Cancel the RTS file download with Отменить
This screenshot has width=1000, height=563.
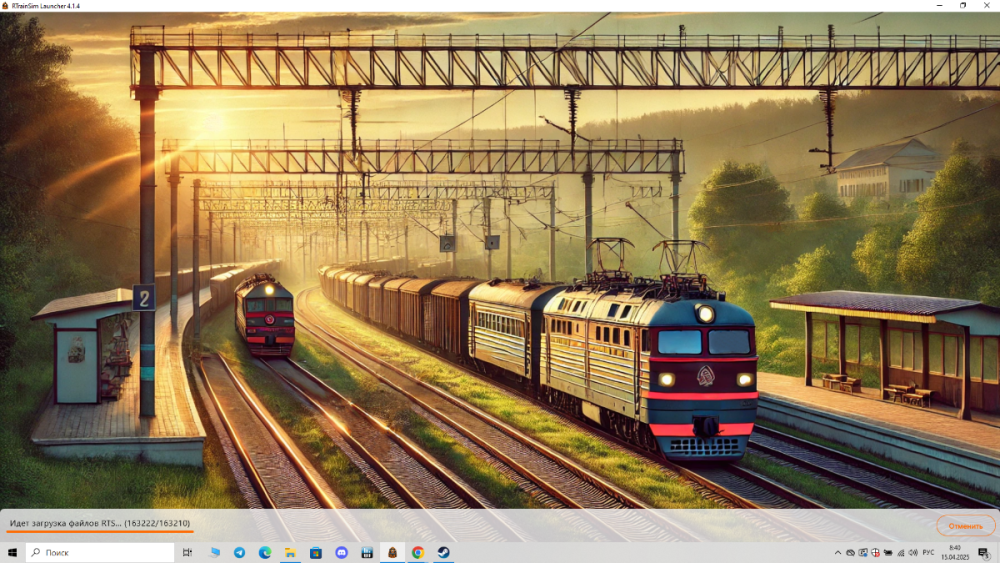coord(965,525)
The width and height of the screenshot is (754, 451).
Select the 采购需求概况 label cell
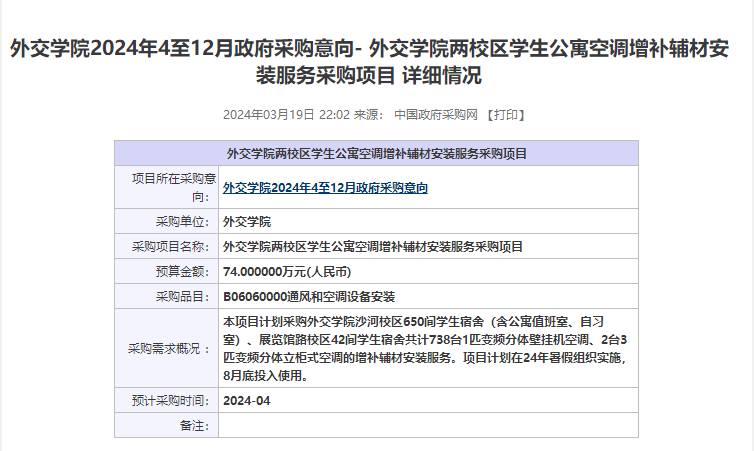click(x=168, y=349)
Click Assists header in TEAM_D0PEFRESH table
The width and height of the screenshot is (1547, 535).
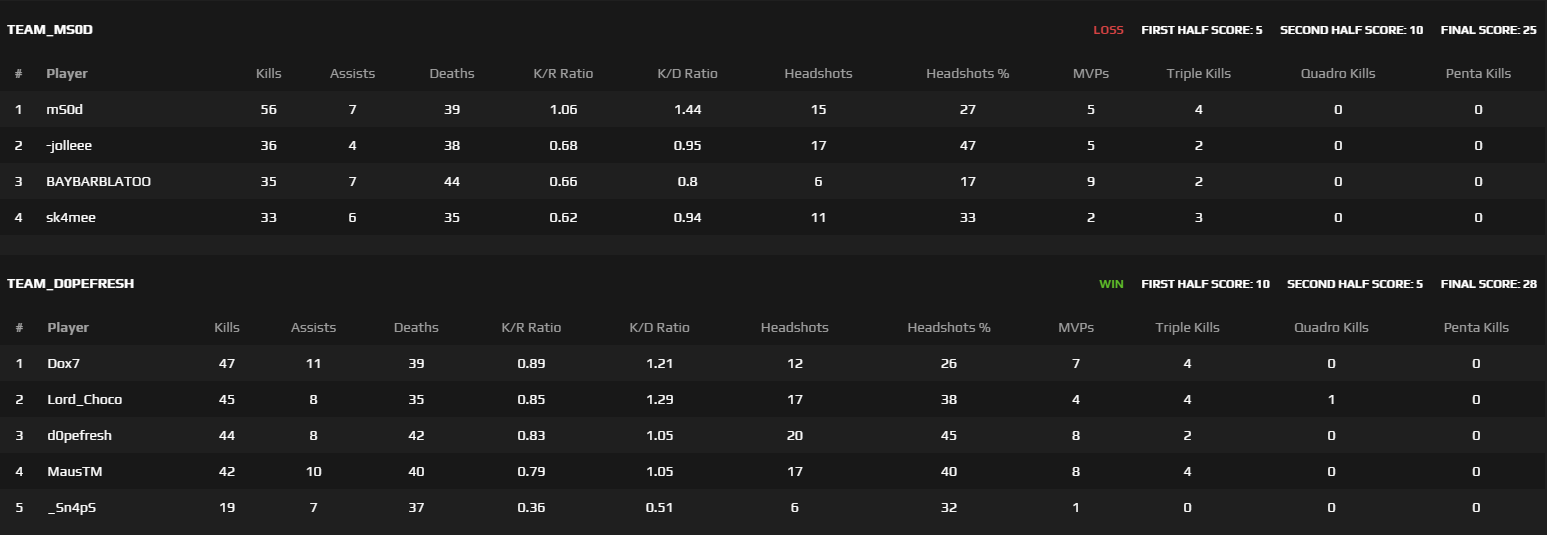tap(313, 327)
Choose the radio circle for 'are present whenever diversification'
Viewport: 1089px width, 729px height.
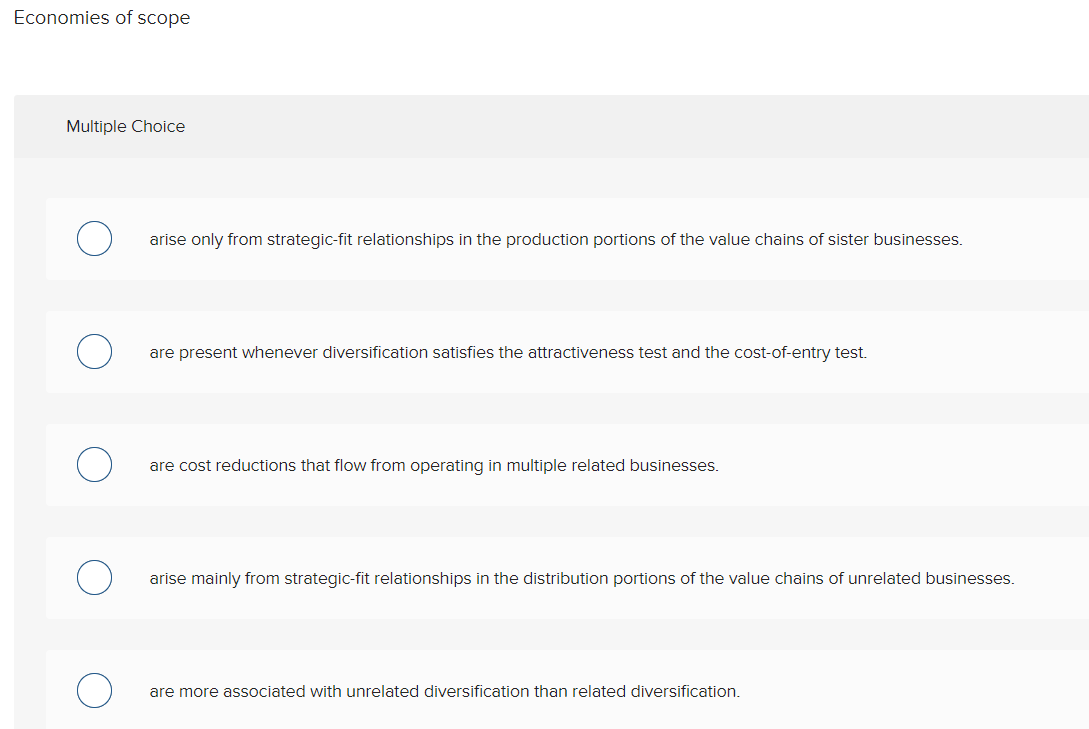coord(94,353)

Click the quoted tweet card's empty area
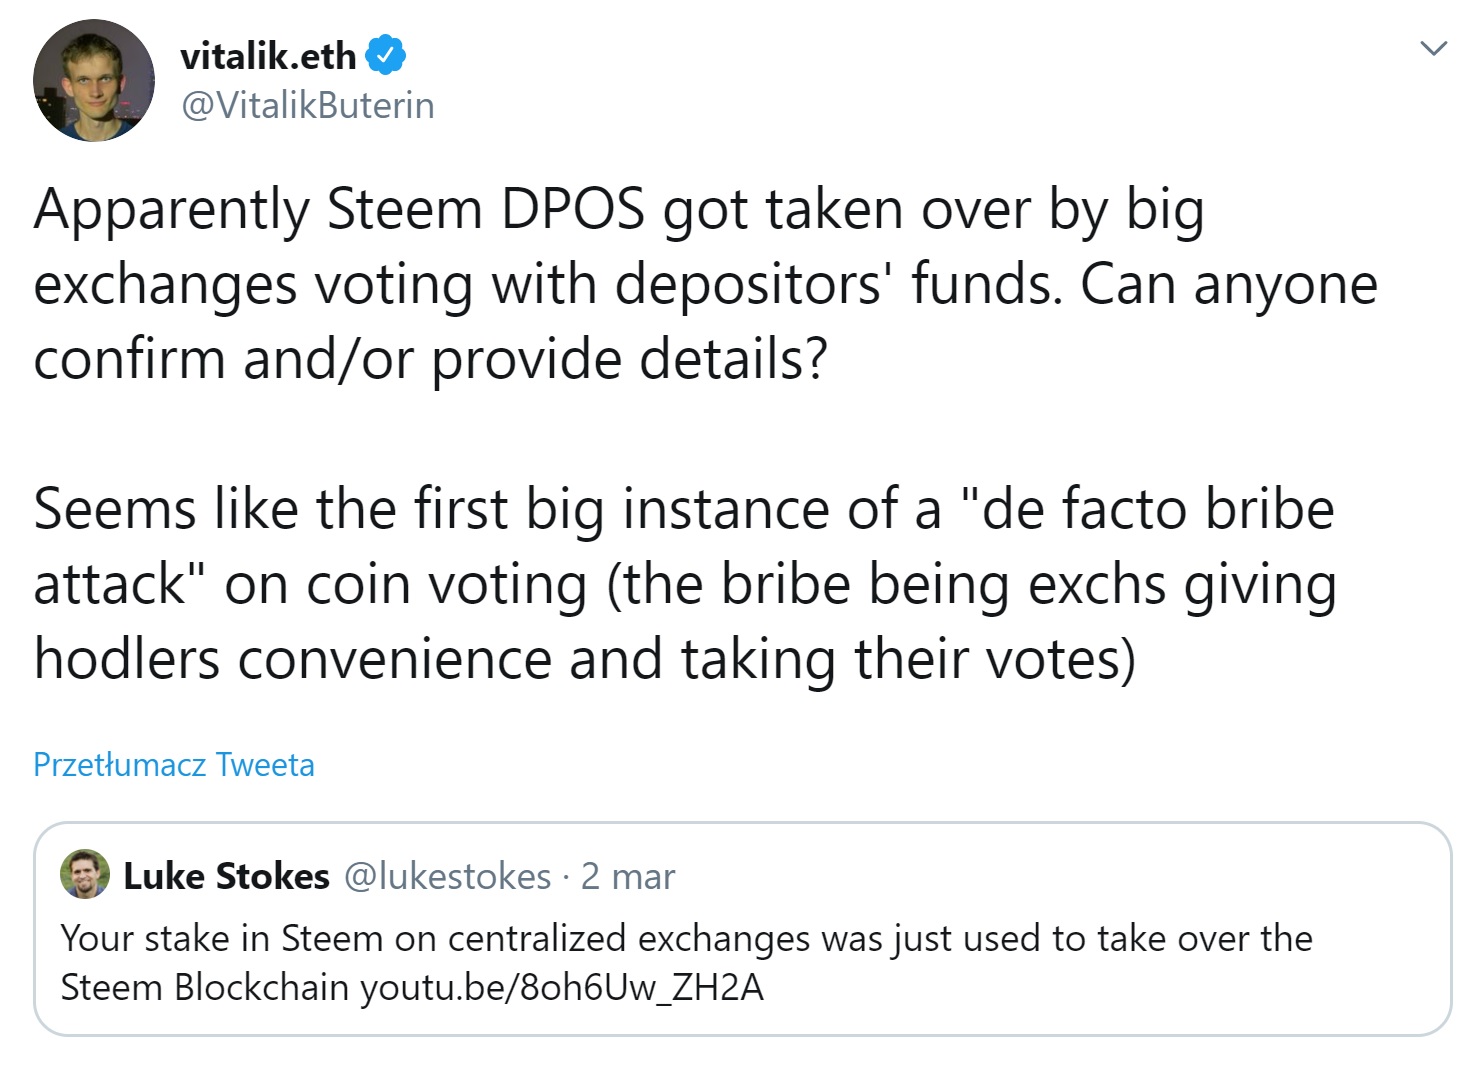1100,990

INSTRUCTIONS TO FOLLOW » Give back every entry in its exact wording, leaving the pictures out.

RESULT FOR THIS EXERCISE »
Cancel the RTS file download with Отменить
This screenshot has width=1000, height=563.
coord(965,525)
The width and height of the screenshot is (754, 451).
Select the 采购需求概况 label cell
click(x=168, y=349)
Click Assists header in TEAM_D0PEFRESH table
The width and height of the screenshot is (1547, 535).
tap(313, 327)
Choose the radio circle for 'are present whenever diversification'
Viewport: 1089px width, 729px height.
coord(94,353)

Click the quoted tweet card's empty area
1100,990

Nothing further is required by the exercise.